If I KNEW that they only wanted to sniff the grass, I might let them sit at the door for a while when I'm occupied with a project. But because they're still puppies and don't have great control of their bodily functions yet, I never know when that ticking time-bomb is set to go off and they're ready to release the infamous "stinky chocolate soft-serve" in the house. So I have to treat every situation like it's an emergency; clip on their leashes, rush them outside, let them sniff the grass, and wait for them to do their business. This process can take a while. Sniffing is kind of a big deal with Beagles. It's like the most fun thing they can do aside from destroying our furniture. So I stand outside with them while they smell every tree, try to eat the rocks, roll in the grass, and generally have an awesome time. I want to rush them along, but what can I do, really? Squeeze their bellies like a tube of toothpaste and stay out of the splash zone? All I can do is wait.

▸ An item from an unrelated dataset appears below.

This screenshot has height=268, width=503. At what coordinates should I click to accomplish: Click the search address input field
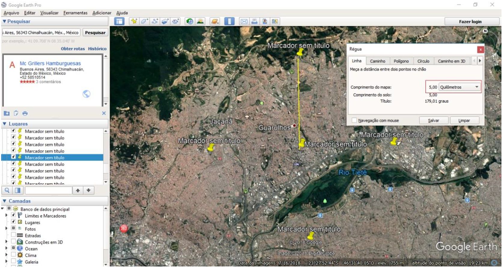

Which brings me to why I'm grateful to my little furry buddies. If I don't HAVE to take a break from studying, I won't. I'll just grind myself into a textbook induced oblivion, stopping when only when my brain begs me for mercy or ceases to function. When I'm standing outside, waiting for that puppy magic to happen, I remember to take the time to look up at the sky, admire the clouds, and sometimes investigate what the little guys find so interesting. I talk to them all the time, and I'm sure my neighbors think I'm crazy. They'll walk by while I'm asking important questions like, "What did you find guys? Is that a good bush to pee on? Looks good to me!" Nugget and Toby make me wonder at their endless enthusiasm for bugs, plants and interesting scents. I think we could all use a little more of that curiosity. My puppies remind me that life is seriously awesome, even the little things like tasty clumps of leaves and smelly dirt clods. They make me laugh without even trying, and I think that's the greatest gift I could ask for from these tiny little bundles of love.